Trusted Research Environment Usage

This document outlines the usage of the Trusted Research Environment (TRE).

If you haven't already, please request and connect to your environment first.

Desktop Environment

Once connected, you will see a Linux desktop environment:

Empty Desktop Example

Application Launcher

Terminal Application:

Launch Terminal

Terminal Example

Working with Data

Shared data will be available in designated directories (typically /data/common)

Data Location:

  • Your approved cohort data will be pre-loaded in designated directories
  • Clinical data is typically in structured formats (CSV, TSV, or database files)
  • Genomic data may be in standard formats (VCF, BAM, FASTQ, etc.)

Please configure your scripts to write any outputs to /data/output

In order to conserve cloud resources, raw sequencing data is made available 'on-demand' by default.

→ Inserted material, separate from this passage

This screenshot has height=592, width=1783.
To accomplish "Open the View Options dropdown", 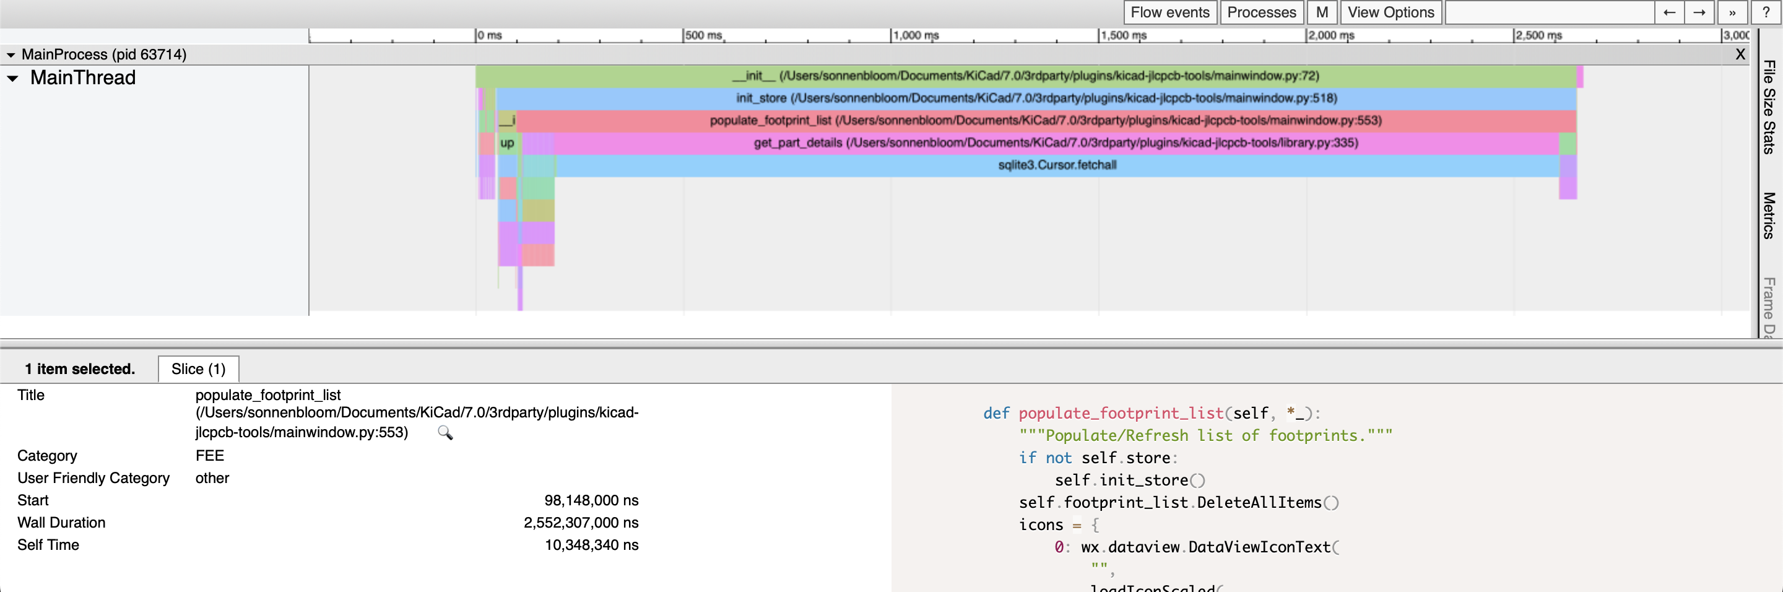I will click(1391, 12).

For downloading raw data within the TRE, please refer to the API client guide

Running Analysis

cd /data/common/scripts
R < example_script.r --no-save

Available Analysis Tools

The Trusted Research Environment comes with a suite of pre-installed tools for various types of analysis:

General Purpose Tools

  • RStudio: An integrated development environment (IDE) for R.
  • R: A language and environment for statistical computing and graphics, with various packages installed, including Bioconductor.
  • Python: A versatile programming language widely used for data analysis, with common scientific libraries.
  • Jupyter Notebooks: An interactive computing environment that allows you to create and share documents containing live code, equations, visualizations, and narrative text.

Genomic Analysis Tools

  • PLINK 1.9: A whole-genome association analysis toolset.
  • PLINK 2.0: A next-generation whole-genome association analysis toolset, offering improved performance and new features.
  • IGV (Integrative Genomics Viewer): A high-performance visualization tool for genomic data.
  • BCFtools: A set of utilities for variant calling and manipulating VCF and BCF files.
  • VCFTools: A program package designed to work with VCF files, including filtering, merging, and comparing.
  • BEDTools: A versatile toolset for genomic feature manipulation.
  • GATK (Genome Analysis Toolkit): A comprehensive toolkit for variant discovery in high-throughput sequencing data, including tools for Somatic Variant (SV), Copy Number Variant (CNV), and Pathogen Sequencing (Pathseq) analysis.
  • HLA Caller: Tools for Human Leukocyte Antigen (HLA) typing (e.g., xHLA, HiBAG).
  • samtools: Utilities for interacting with and post-processing sequence alignments in SAM, BAM, and CRAM formats.
  • tabix: A generic indexer for TAB-delimited genome position files.
  • htslib: A C library for reading/writing high-throughput sequencing data formats.
  • minconda: A free minimal installer for conda.
  • annovar: A tool for annotating genetic variants.
  • METAL: A tool for meta-analysis of genome-wide association scans.

R Packages

The R environment includes a comprehensive set of packages for statistical analysis and bioinformatics:

  • data.table: Extension of data.frame for faster data manipulation.
  • DESeq2: Differential gene expression analysis based on the negative binomial distribution.
  • GWASTOOLS: Tools for quality control and analysis of genome-wide association studies.
  • biomaRt: R interface to BioMart online biological data resources.
  • gtools: Various R programming tools.
  • dplyr: A grammar of data manipulation, providing a consistent set of verbs that help you solve the most common data manipulation challenges.
  • ggplot2: A system for declaratively creating graphics, based on The Grammar of Graphics.
  • SKAT: Sequence Kernel Association Test for genetic association studies.
  • robustSKAT: Robust Sequence Kernel Association Test.
  • HIBAG: HLA Imputation Based on Allele Gene.
  • stringr: A consistent, simple, and easy-to-use set of wrappers for common string operations.
  • foreach: Provides a mechanism for iterating over elements in a collection, without the need for explicit loop counters.
  • SNPRelate: Parallel computing toolset for genome-wide association studies.
  • readxl: Read Excel files into R.
  • tidyverse: An opinionated collection of R packages designed for data science.
  • ggpubr: ggplot2 based publication ready plots.
  • survplot: Tools for plotting survival data.
  • All their respective dependencies.